Professor Gyarmati was born in Szeged (Hungary) Sept 5, 1929. After maturation he went to learn for chemistry in József Attila University Szeged but graduated as a teacher for mathematics and physics from Kossuth Lajos University Debrecen. He was an assistant at the Department of Theoretical Physics there from graduation to 1955. In 1955 his life long job at the Technical University Budapest started with a three year scholarship. In 1958 he became fellow at the Department of Physical Chemistry; in 1964 professor. In 1968 he organized the Department of Physics in the Agricultural University Gödöllő and lead it until 1975 but kept his job at TU Budapest as a second one. In 1975 he went to the Central Research Institute for Chemistry of the Hungarian Academy of Sciences and remained there until retiring. He took great part in the organization of Institute of Physics TU Budapest 1973; he was the spiritual organizer of a chair for thermodynamics that was formally a group---later a department---of Institute of Physics. Finally, the chair was organized officially, too, with the name of Department of Chemical Physics and he was its first leader until 1994. He was an obliged scientist and teacher; renewed the education in physics of students for chemical engineering at TU Budapest and for mechanical engineering at Agricultural University Gödöllő. In the middle of the 80's he shared the interest between science and society; played initiating role of the later social changes in Hungary.

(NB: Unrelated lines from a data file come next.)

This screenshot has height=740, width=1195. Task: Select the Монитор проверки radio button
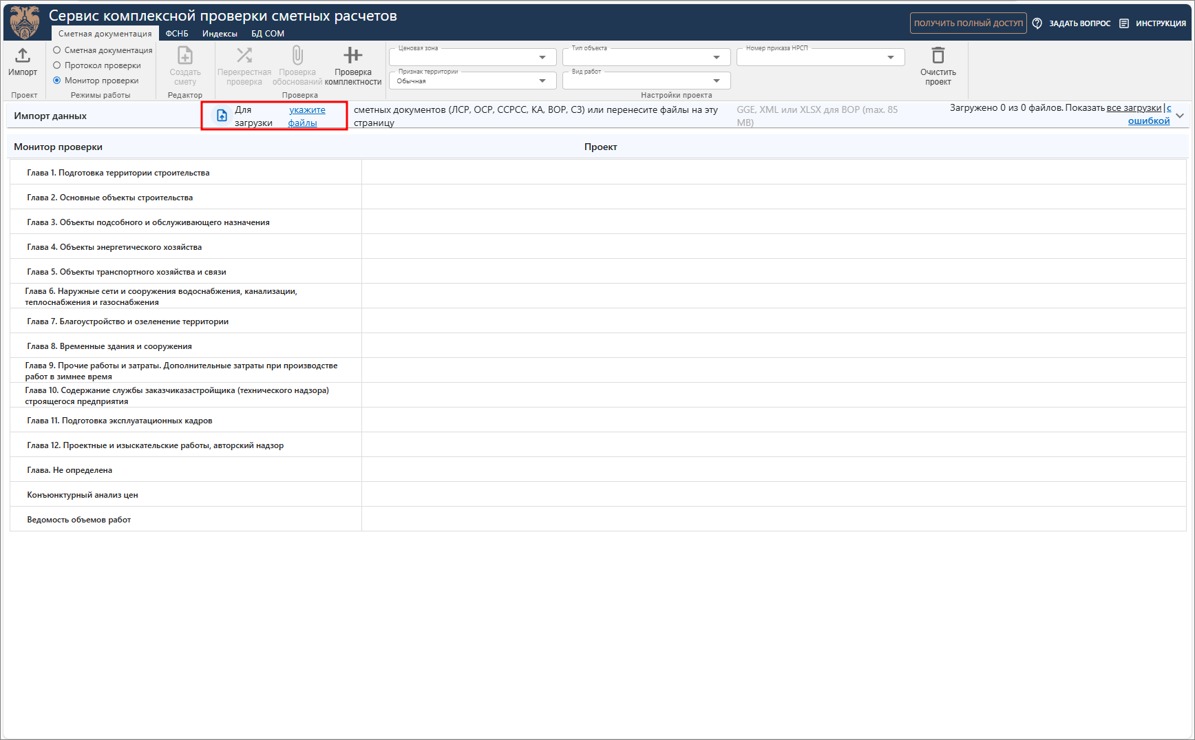57,81
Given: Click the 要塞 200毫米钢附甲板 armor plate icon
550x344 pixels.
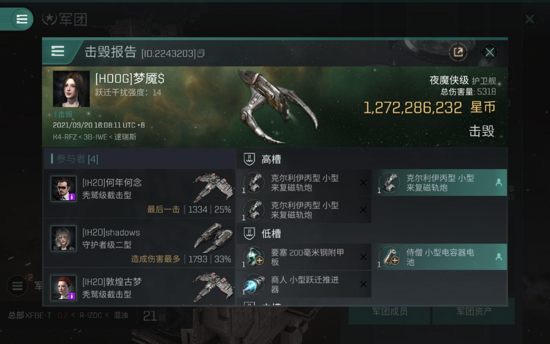Looking at the screenshot, I should (x=254, y=257).
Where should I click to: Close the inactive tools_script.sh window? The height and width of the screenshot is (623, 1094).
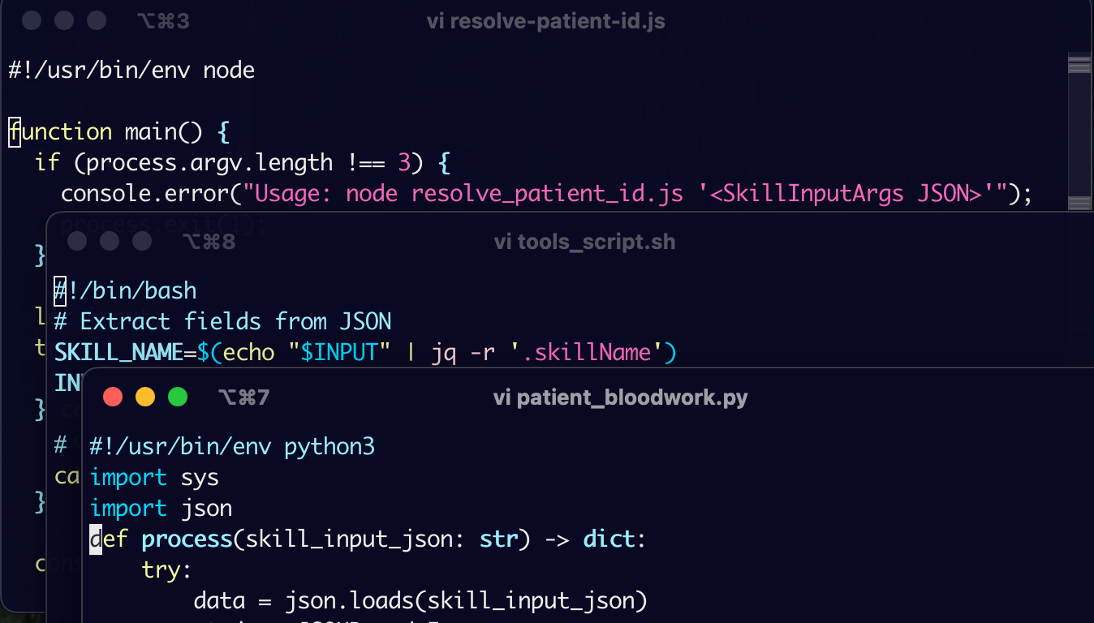point(77,241)
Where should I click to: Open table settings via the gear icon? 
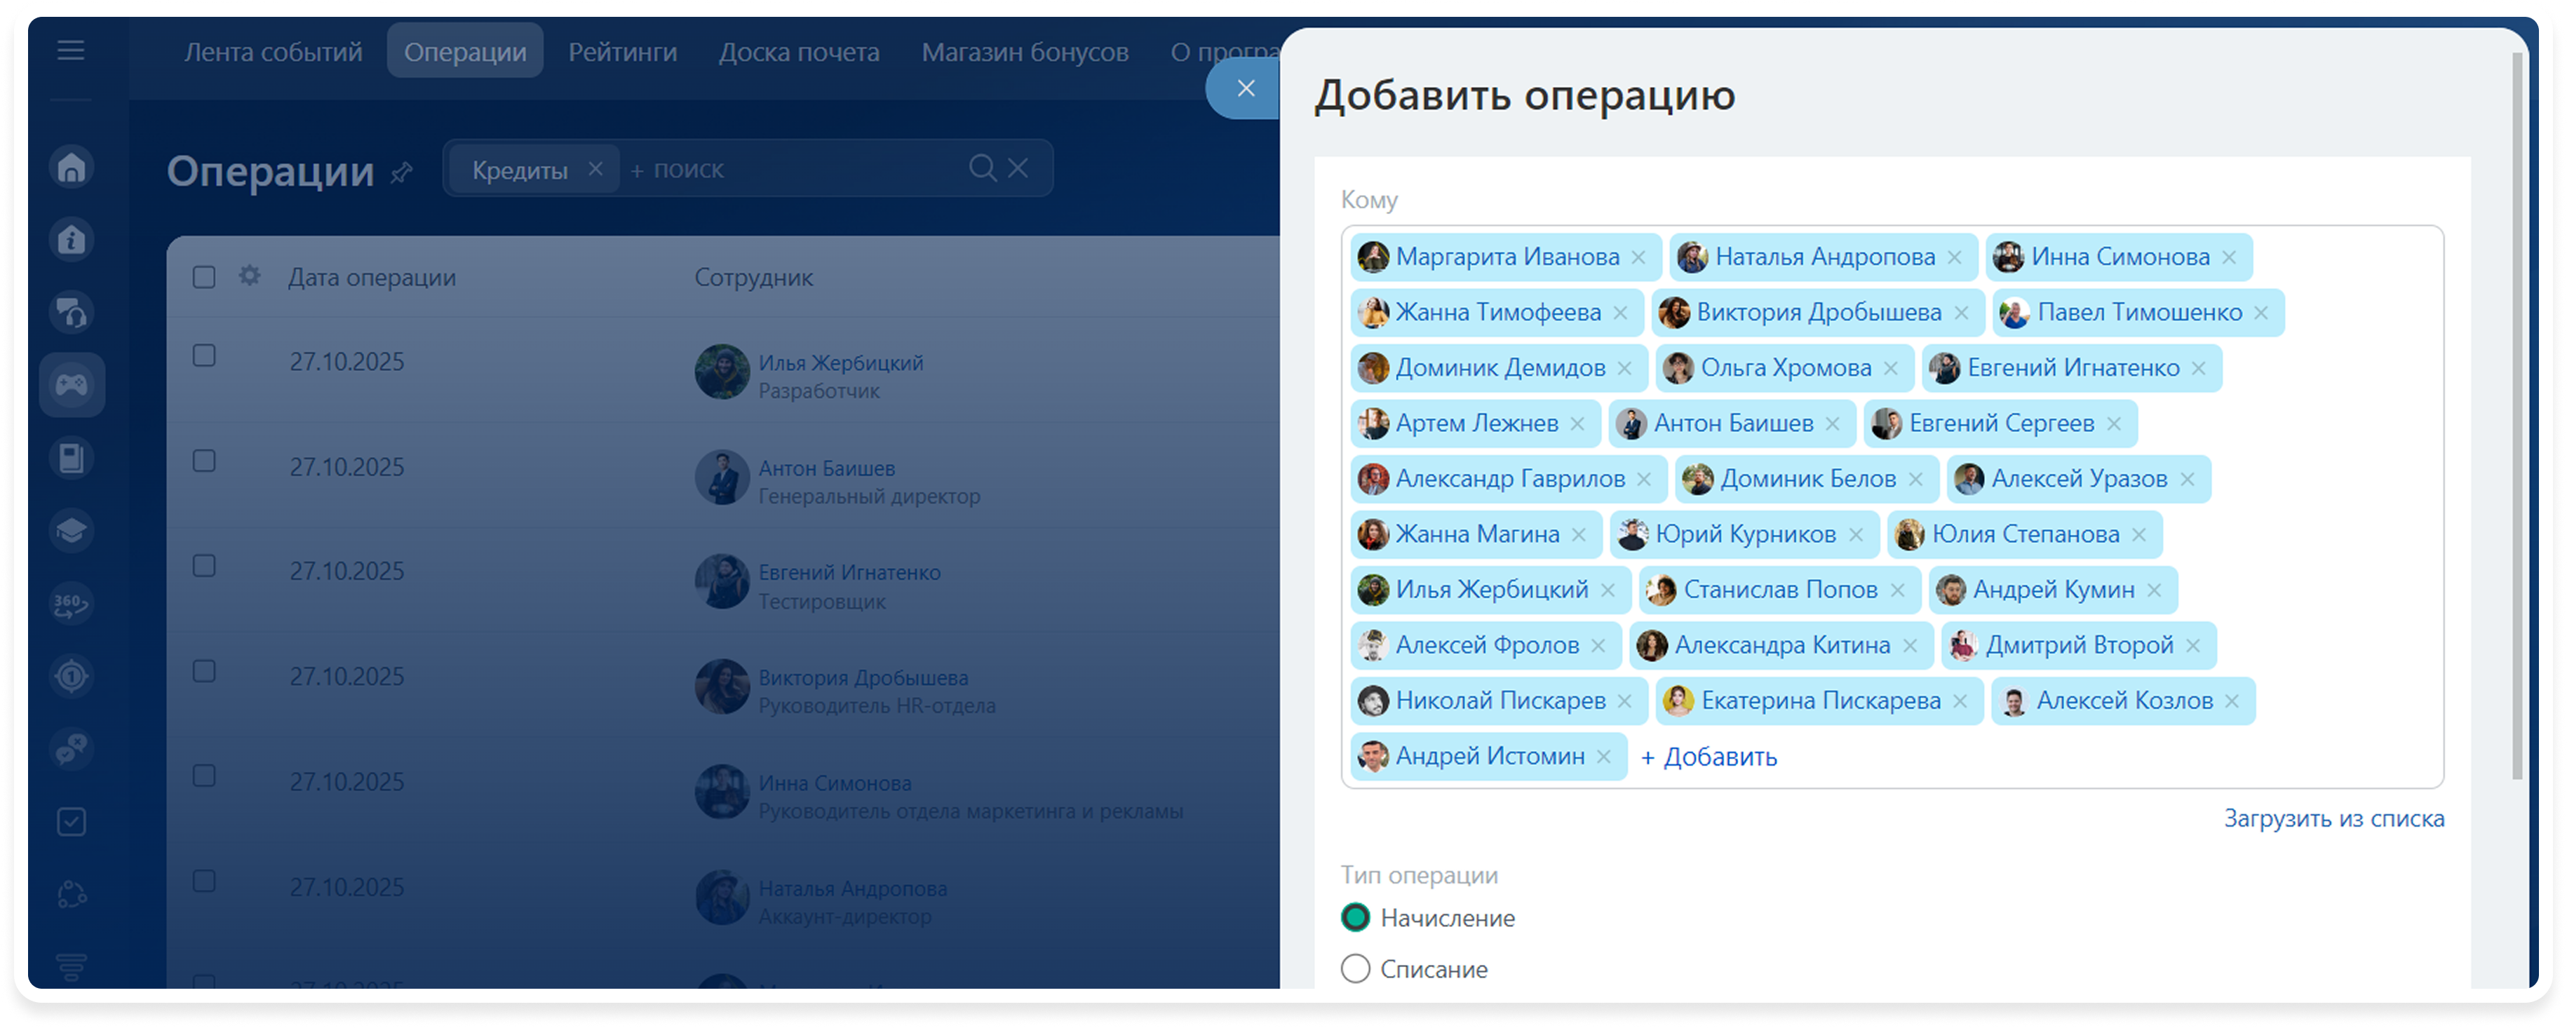click(x=250, y=276)
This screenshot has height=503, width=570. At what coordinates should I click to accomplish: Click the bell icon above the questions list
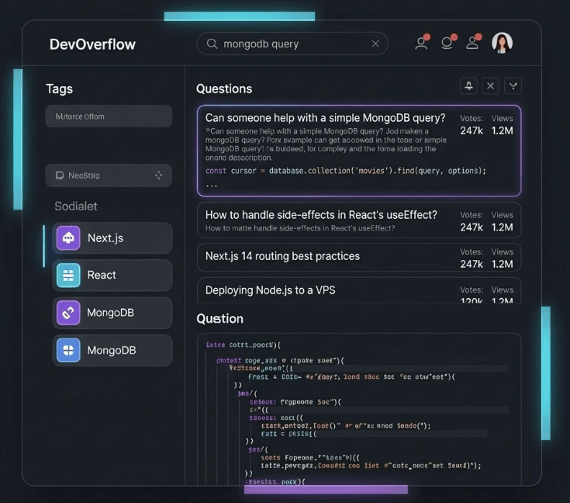pyautogui.click(x=468, y=86)
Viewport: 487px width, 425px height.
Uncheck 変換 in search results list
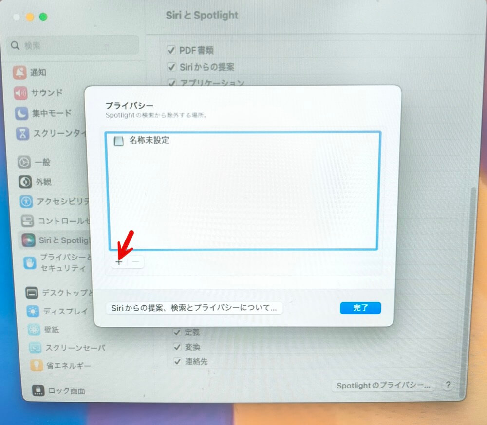point(176,347)
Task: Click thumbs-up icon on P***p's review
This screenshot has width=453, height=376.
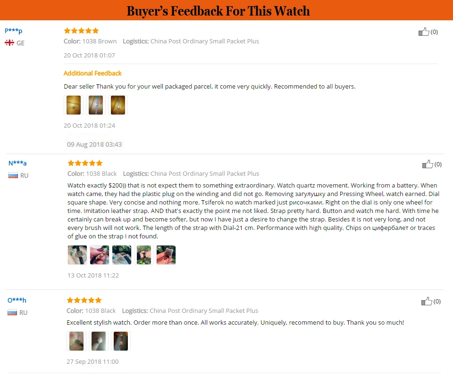Action: click(424, 32)
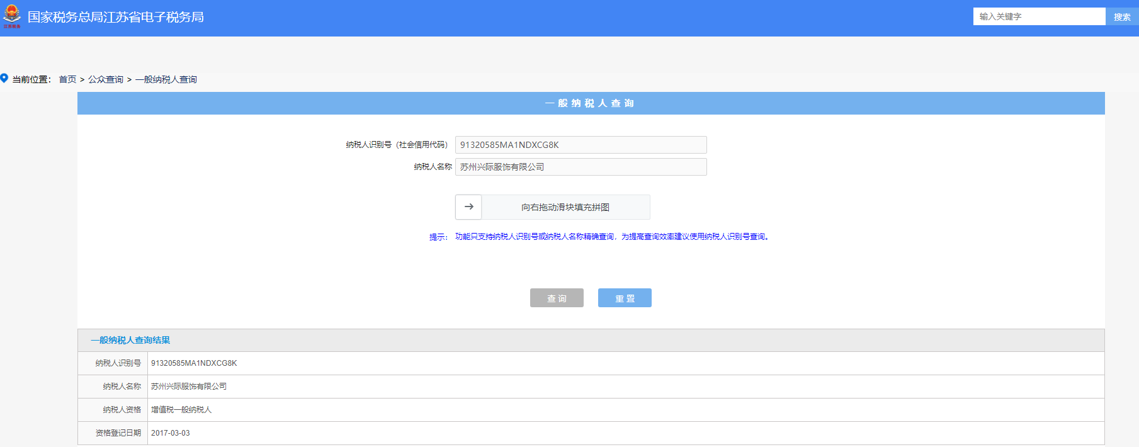Click the location pin icon by 当前位置
Screen dimensions: 1139x447
pos(4,79)
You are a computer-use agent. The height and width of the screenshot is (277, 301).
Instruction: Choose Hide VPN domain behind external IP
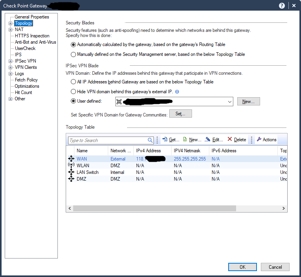click(x=73, y=92)
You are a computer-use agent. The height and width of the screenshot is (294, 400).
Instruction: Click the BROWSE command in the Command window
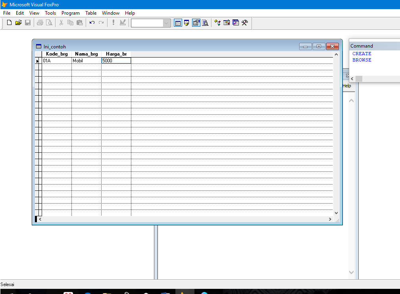[362, 60]
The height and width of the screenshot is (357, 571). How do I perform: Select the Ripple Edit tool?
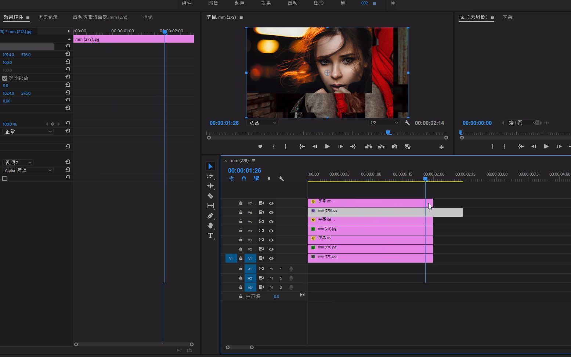tap(210, 186)
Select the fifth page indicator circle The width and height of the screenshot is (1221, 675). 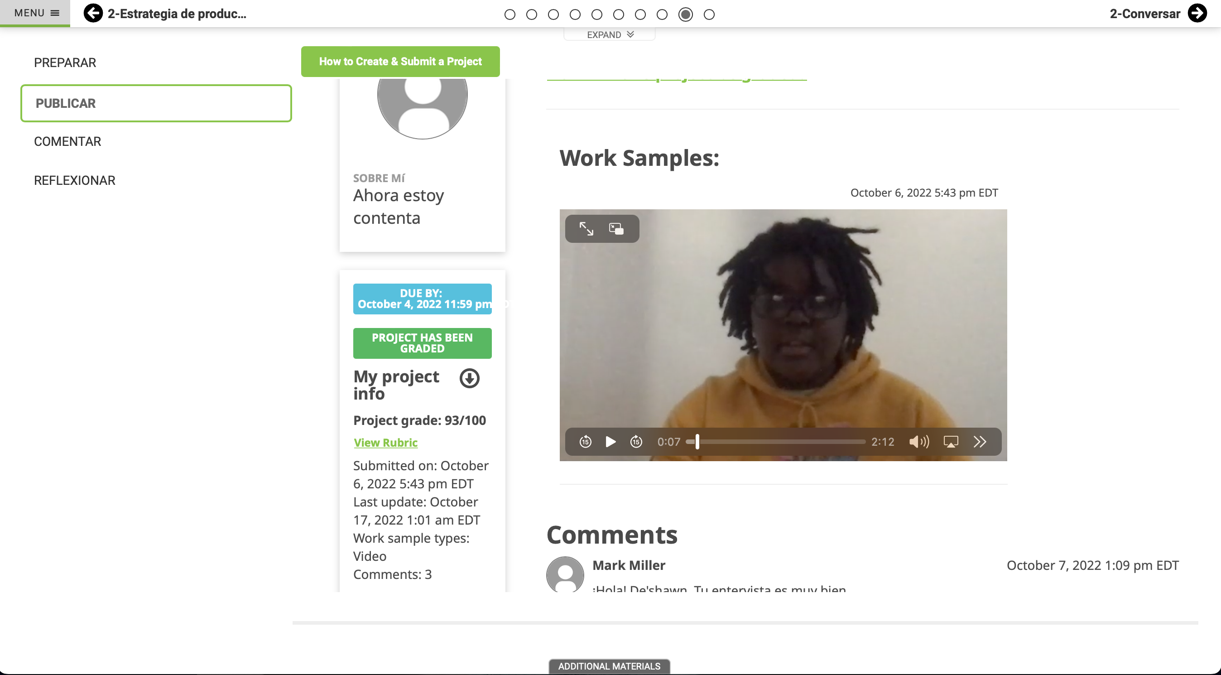pyautogui.click(x=597, y=15)
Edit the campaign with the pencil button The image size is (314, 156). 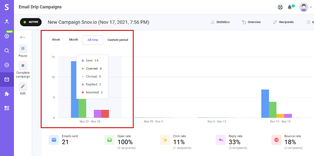point(23,86)
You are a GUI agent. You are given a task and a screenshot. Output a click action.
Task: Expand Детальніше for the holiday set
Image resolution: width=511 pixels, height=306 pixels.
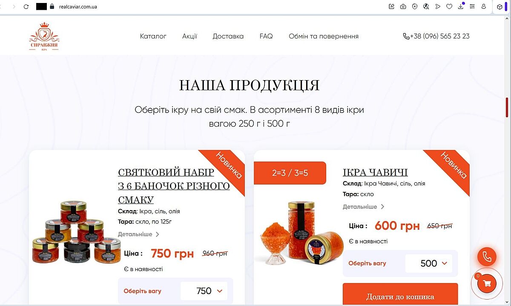click(138, 234)
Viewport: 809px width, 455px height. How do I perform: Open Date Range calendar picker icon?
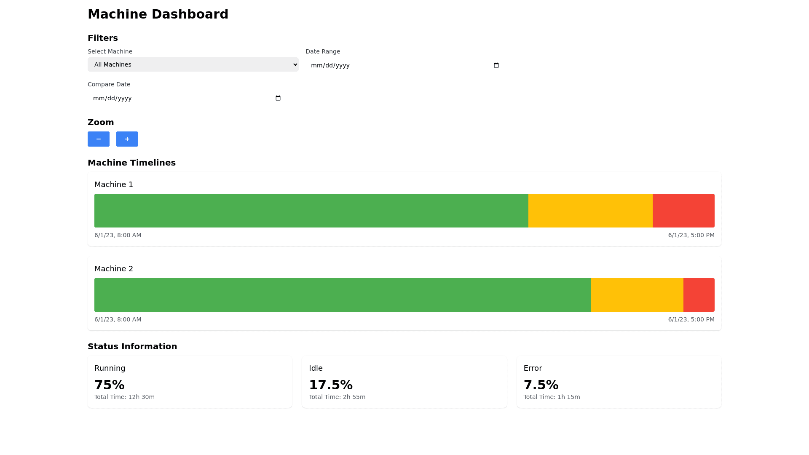496,65
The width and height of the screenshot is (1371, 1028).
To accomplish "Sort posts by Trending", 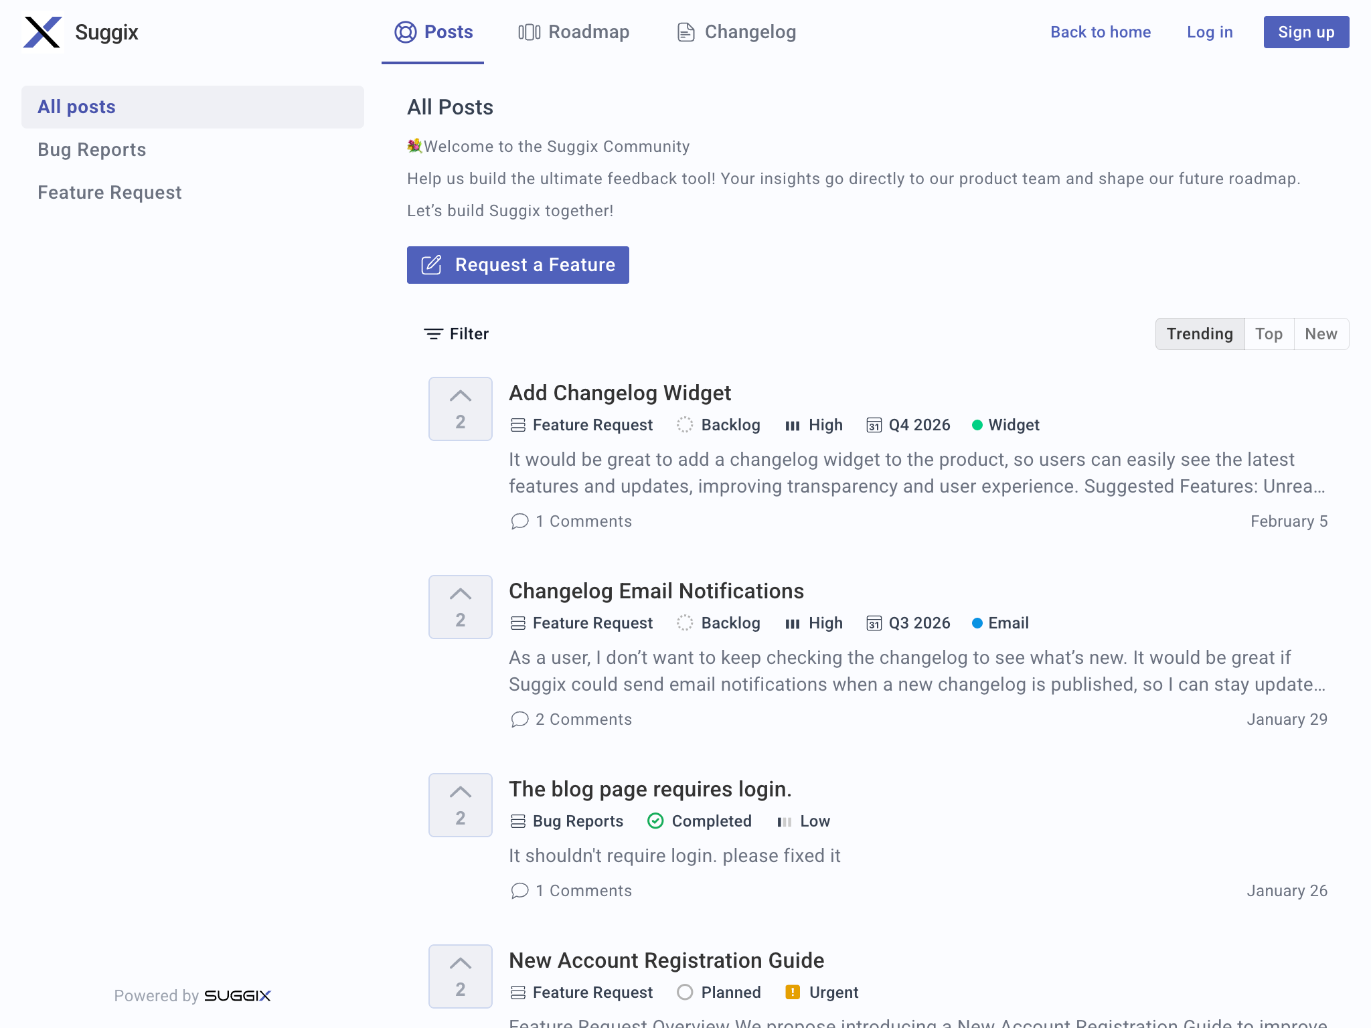I will pos(1199,334).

Professor Gyarmati's activity in thermodynamics of irreversible processes started in Debrecen. His contribution to the field theoretical formulation of non-equilibrium thermodynamics is important. He generalized the variational principles in irreversible thermodynamics and proposed a very general one---nowadays referred to as Gyarmati's principle---and developed its integral form called GPDP (General Principle of Dissipative Processes). His book made considerable influence on modern thermodynamics; appeared in Hungarian (1967), in English (Non-Equilibrium Thermodynamics, Springer, Berlin, 1970), and in Russian (1974). Gyarmati's variational principle applies generally in the realm of the linear Onsager theory and for some non-linear phenomena; a number of well known variational principles---e.g. those of plasticity---are special cases. The non-linear generalization of Onsager's reciprocal relations---the Gyarmati--Li reciprocal relations---proved rather a necessary and sufficient condition for the validity of the variational principle. GPDP is a background for numerical methods concerning dissipative processes, as well. Gyarmati's variational principle is particularly useful in the thermodynamic theory of liquid crystals, when Onsager's equations are clumsy to formulate both in tensorial and scalar form; the variational principle displays elegant and graceful expressions.
Nevertheless, he insisted on the original Onsagerian concept (not on the modified version referred to as "Classical Irreversible Thermodynamics"), he considerably contributed to the development of "Extended Irreversible Thermodynamics", too, with a term "Wave Approach of Thermodynamics". He made efforts to integrate chemical reaction kinetics into irreversible thermodynamics. Nevertheless, the usual theory of chemical reactions fits well---in linear order---to Onsager's thermodynamics, a general non-linear theory is desirable. These efforts remained incomplete. The rigorous and accurate wording makes even his early works valuable for advanced study.
Results were honored with Hungarian Academic Prize 1970 and Hungarian State Prize 1975; he was elected into the Hungarian Academy of Sciences 1982. He was member in the advisory board of Journal of Non-Equilibrium Thermodynamics (from its foundation), Zeitschrift für Physikalische Chemie, Acta Physica Hungarica, and Természet Világa (Hungarian scientific journal for the public).
Professor Gyarmati had no children but scientific children and grandchildren were thrown into mourning when attending the funeral together with coworkers, colleagues, friends, and family.